David Almodova, BYU director of athletics marketing, knows a thing or two about the atmospheres at Duke and at BYU. Almodova served as director of basketball marketing at Duke for five years before being hired at BYU.
“The thing that makes Duke so special is those students’ passion,” Almodova said. “They each feel like they are part of the team, and they are. They show up for every single game. The coolest thing is when the team gets down at home and the fans come alive. They feel that it is their responsibility to pick up their team.”
Almodova had high praise for BYU’s students as well, saying they are every bit as good, when they choose to be.
“At BYU, when we fill up that student section and our fans come out, we are as good as any basketball atmosphere in the country,” he said. “Our students just have to show up.”
The third difference to be taken away from Duke basketball was the mentality of basketball over everything. On game day, everyone’s number-one priority is that Duke wins the basketball game.
If there are fire codes, they aren’t enforced. If there is a weight limit on the bleachers, no one cares. The ultimate goal of the fans, ushers, police and staff inside Cameron Indoor Stadium is that Duke wins the basketball game.
BYU has achieved this before and will again. Many fans remember the magical 2011 season, when BYU was ranked in the top 10 and every game was exciting; or anytime since when a ranked opponent has come to the Marriott Center. At those times, Provo becomes a basketball city, and everyone at BYU is a basketball fan.
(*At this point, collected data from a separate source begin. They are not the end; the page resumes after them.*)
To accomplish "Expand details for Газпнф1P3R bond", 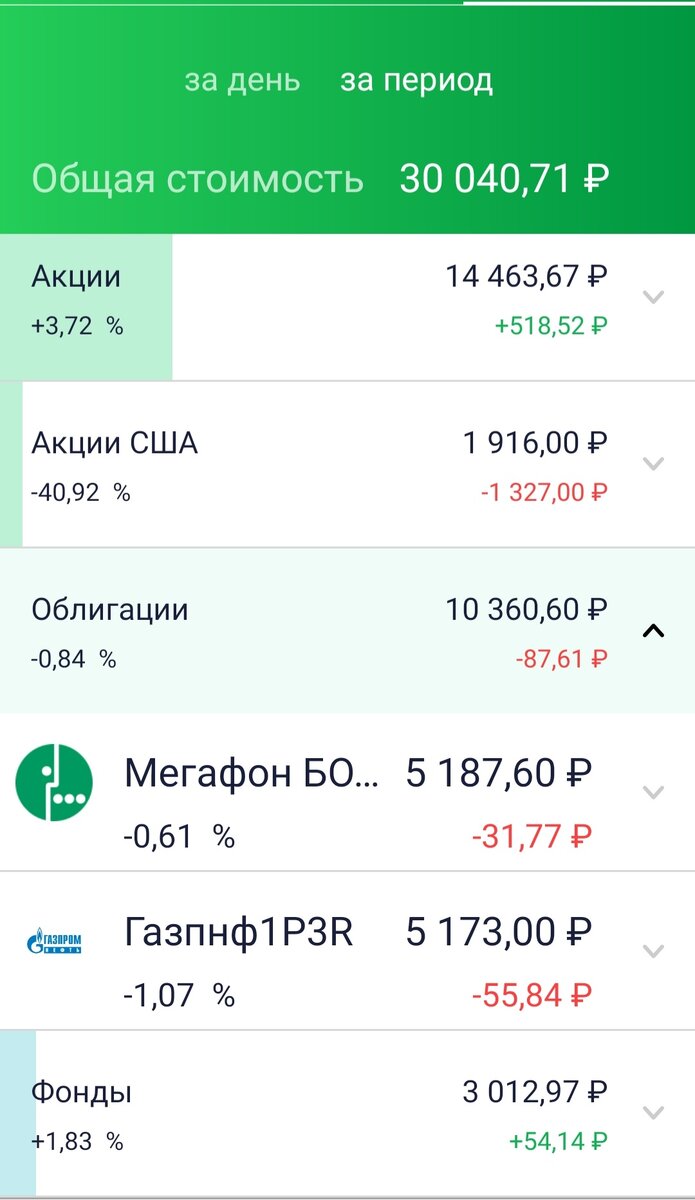I will click(655, 950).
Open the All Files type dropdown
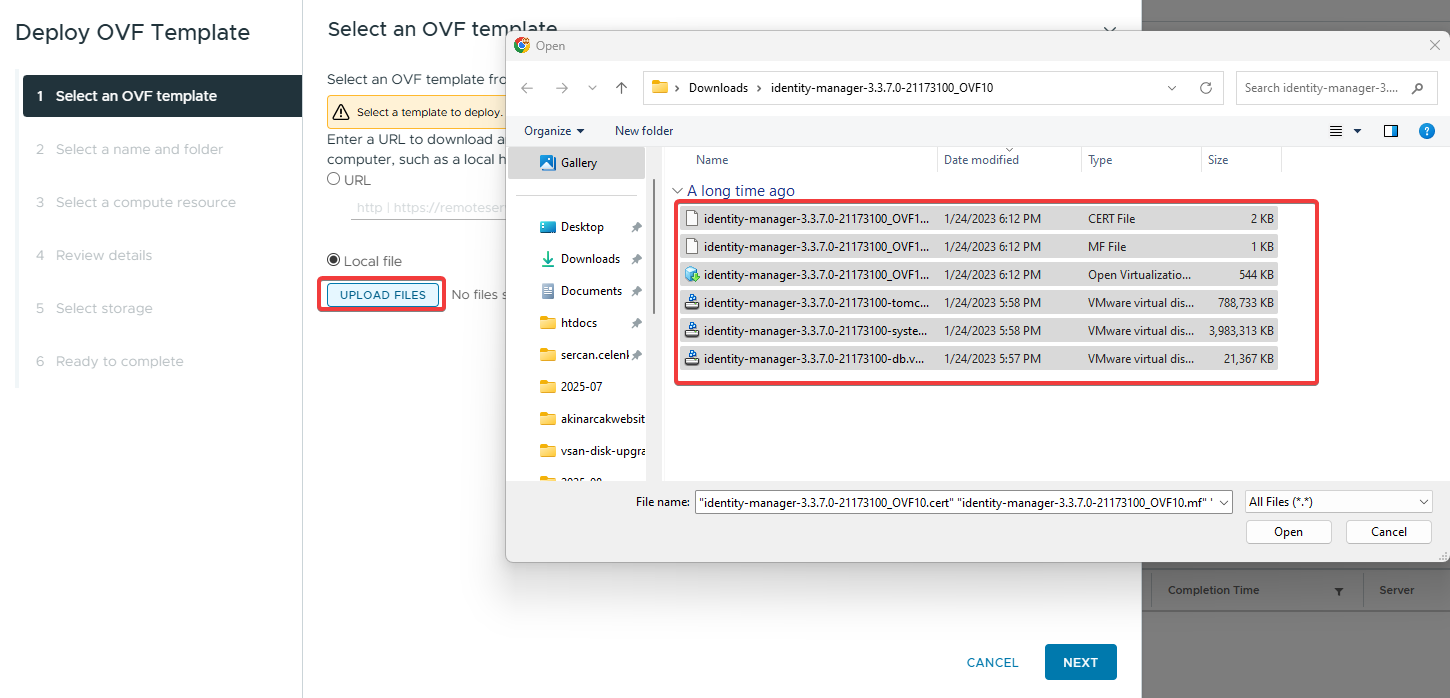Screen dimensions: 1450x698 [1339, 502]
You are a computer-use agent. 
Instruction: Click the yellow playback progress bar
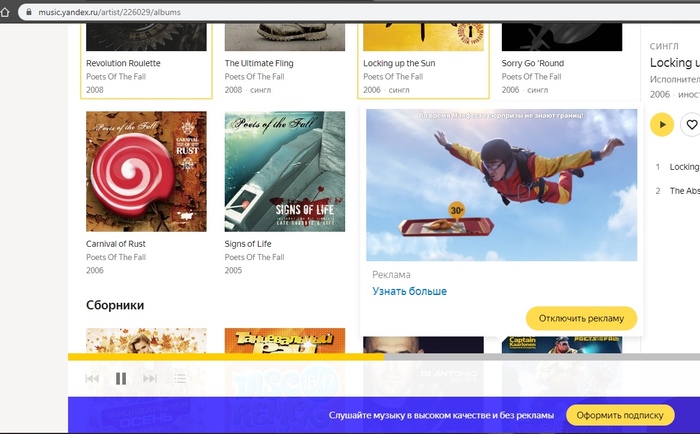[x=225, y=356]
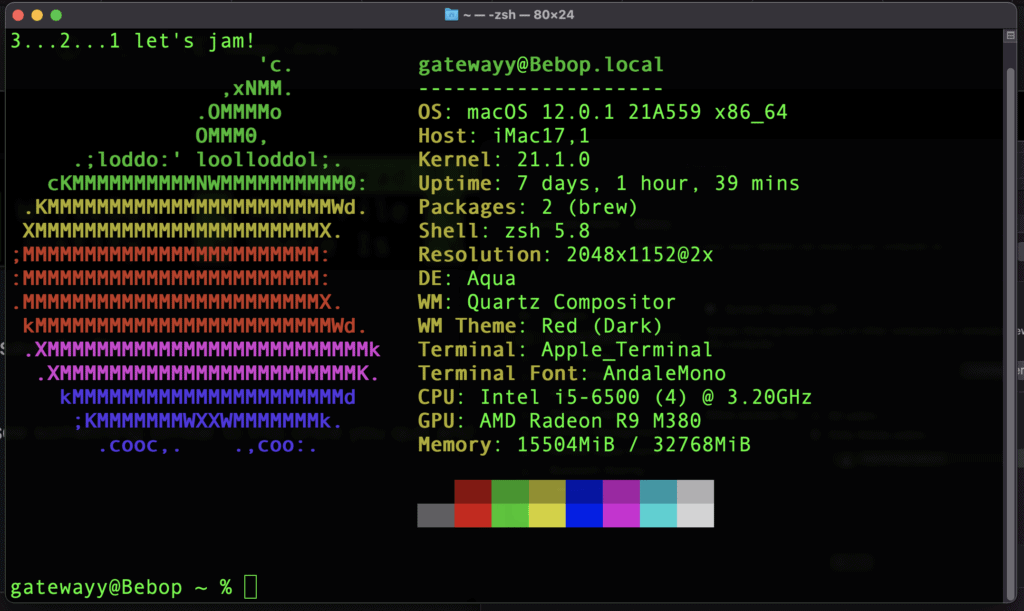Click the green full-screen window button
The height and width of the screenshot is (611, 1024).
coord(56,15)
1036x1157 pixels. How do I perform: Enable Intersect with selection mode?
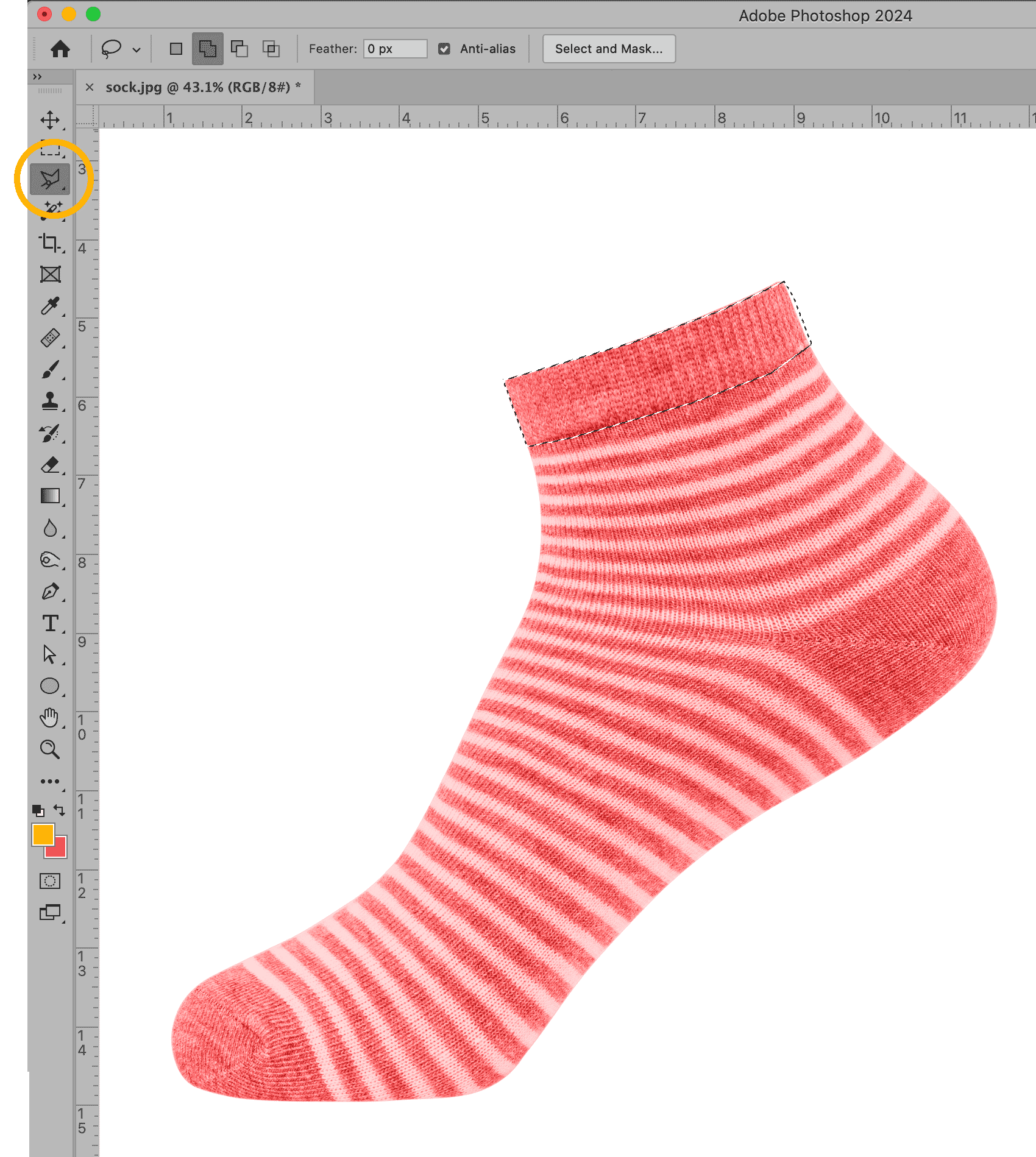click(x=271, y=49)
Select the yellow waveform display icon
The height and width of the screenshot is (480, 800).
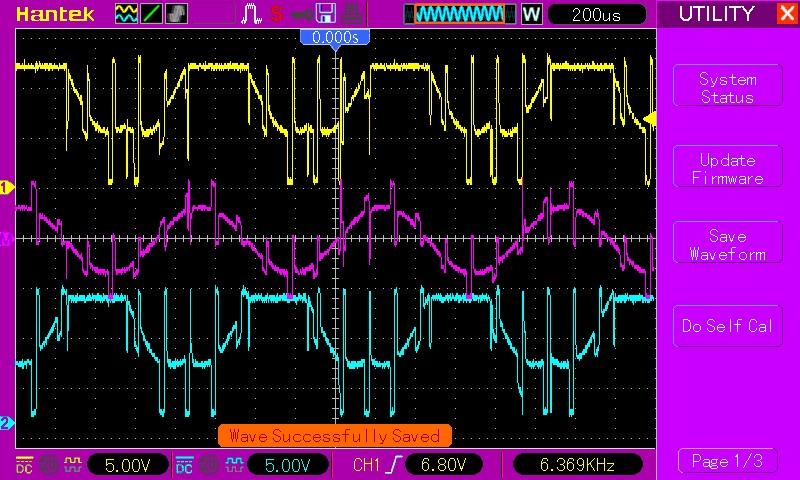click(127, 14)
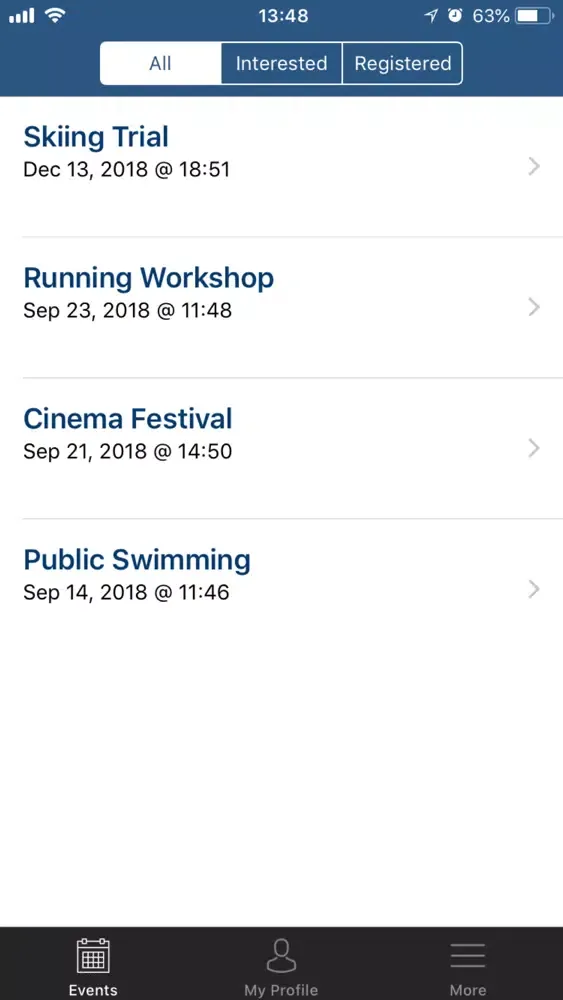Expand Skiing Trial using its chevron
Image resolution: width=563 pixels, height=1000 pixels.
tap(534, 167)
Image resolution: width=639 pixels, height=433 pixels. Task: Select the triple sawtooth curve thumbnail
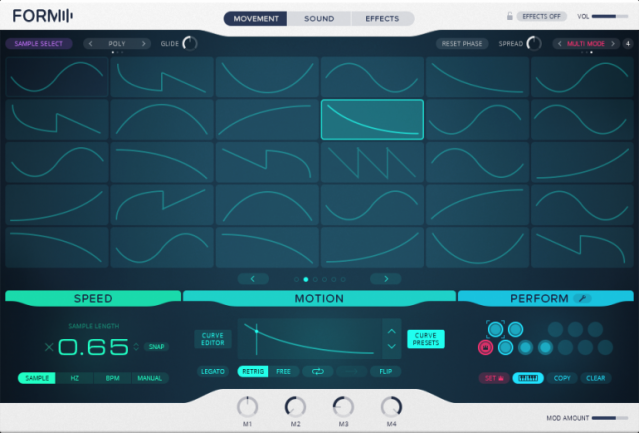point(372,163)
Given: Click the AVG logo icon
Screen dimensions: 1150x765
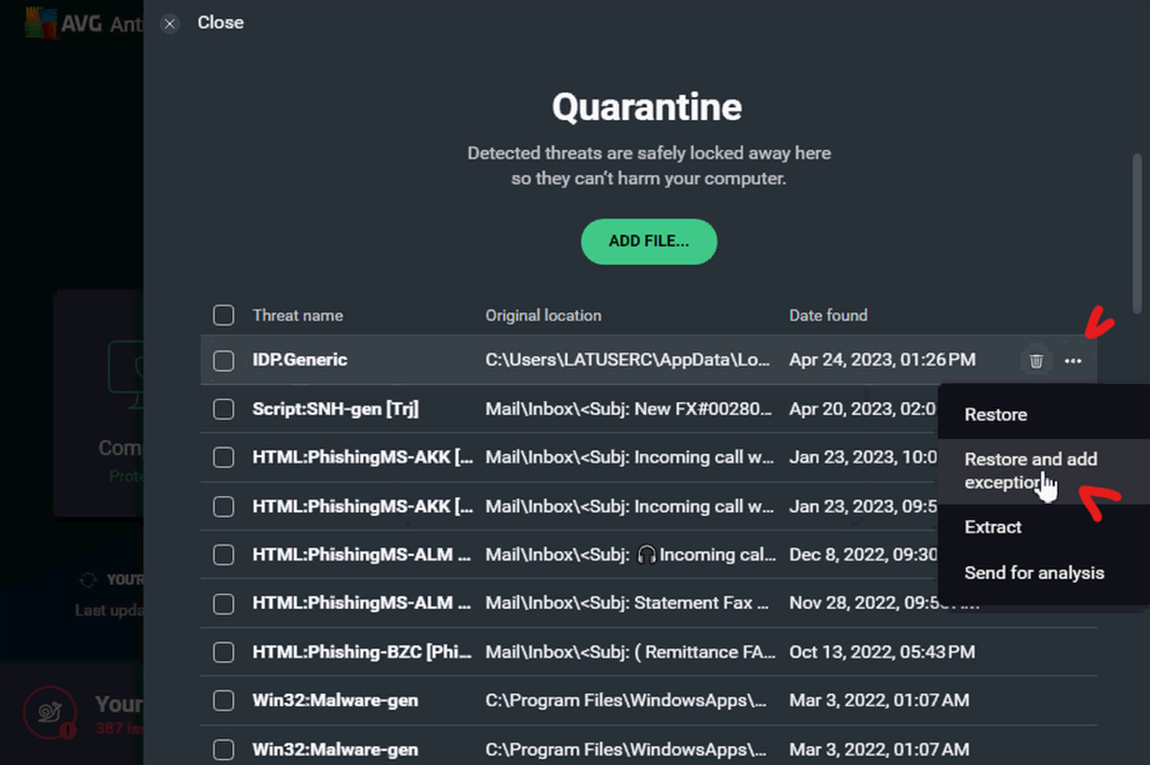Looking at the screenshot, I should 39,23.
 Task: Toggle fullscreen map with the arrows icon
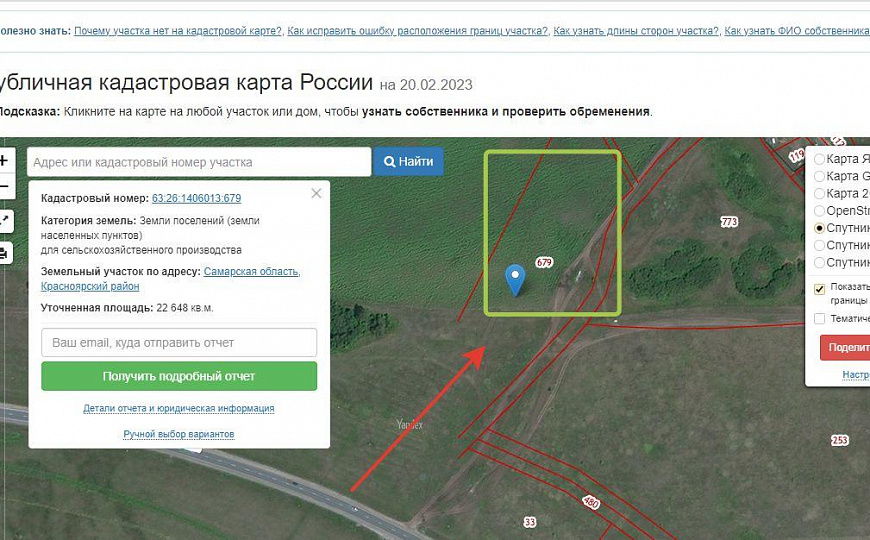pyautogui.click(x=4, y=221)
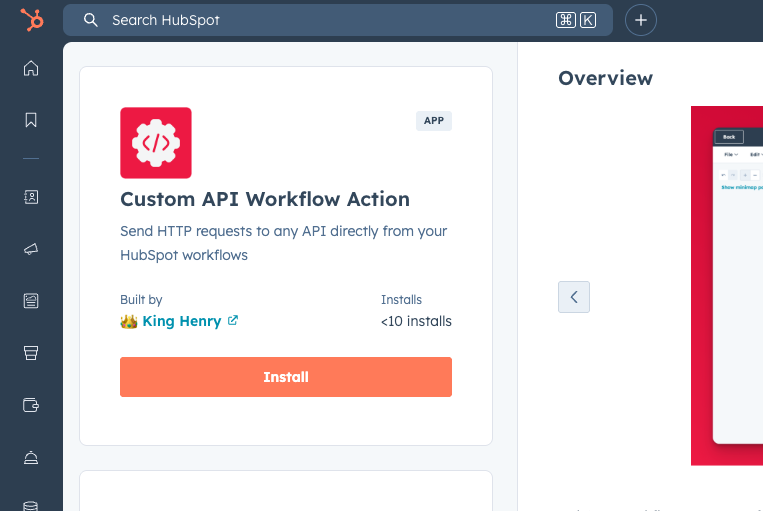Image resolution: width=763 pixels, height=511 pixels.
Task: Open the Data management database icon
Action: click(31, 505)
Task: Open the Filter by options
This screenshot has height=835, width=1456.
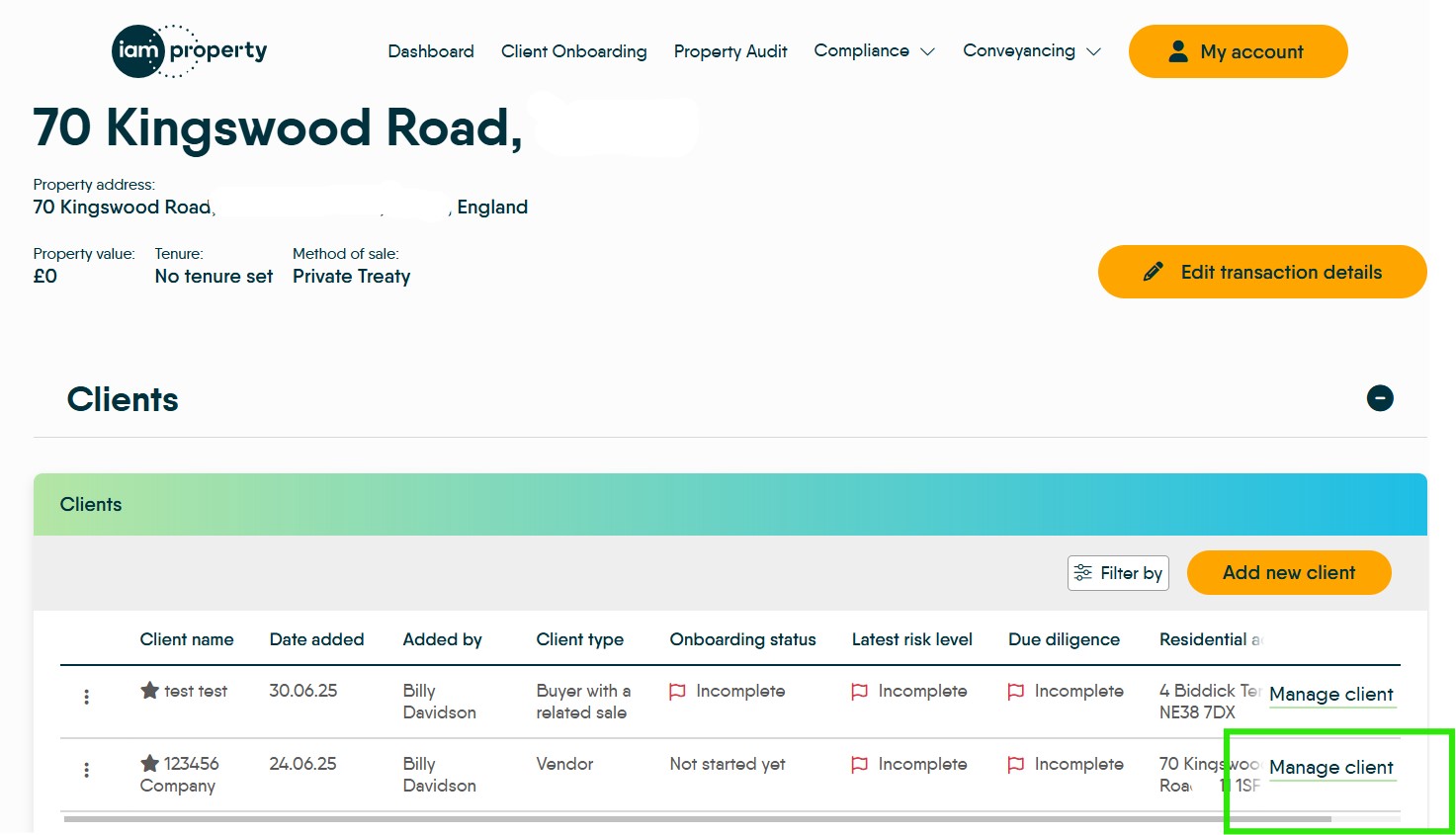Action: click(x=1118, y=573)
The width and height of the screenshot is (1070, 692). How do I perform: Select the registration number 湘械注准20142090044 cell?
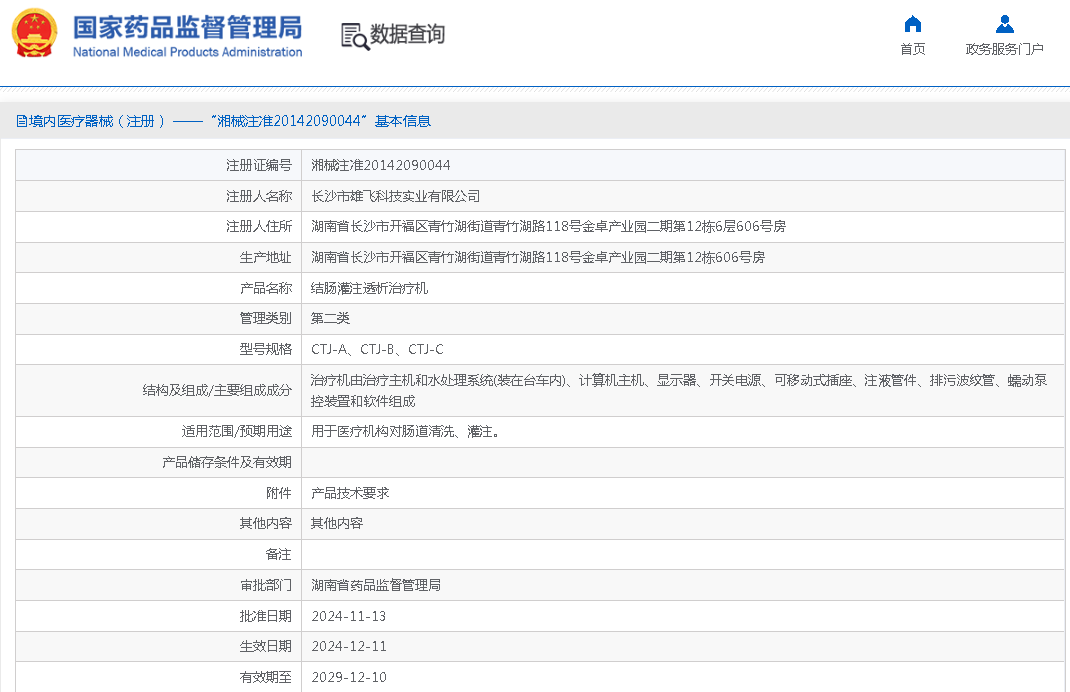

In those moments, the BYU atmosphere and the student section become one of the best in the country.
That claim is backed up by BYU sports director of social media Stu Call, who previously worked at Ohio State University, a basketball powerhouse.
“Ohio State is packed with tradition and passion for the Buckeyes, but the Schott (OSU’s arena) doesn’t hold a candle to the Marriott Center on a big game day,” Call said. “The students (at BYU) are louder, more organized and provide a greater home court advantage every time the Cougars step on the floor.”
BYU can compete with any school in terms of basketball atmosphere and home court advantage. The challenge becomes being consistent and showing up for every game. That is the responsibility of the fans and is always enhanced by having a winning team.
BYU has finished its home schedule for the 2013–2014 season and will head to Vegas for the conference tournament in March, after a final road game at San Diego. In 2014–2015, the students at BYU and in the ROC will surely look to improve upon an already building home atmosphere and continue to be one of college basketball’s best environments.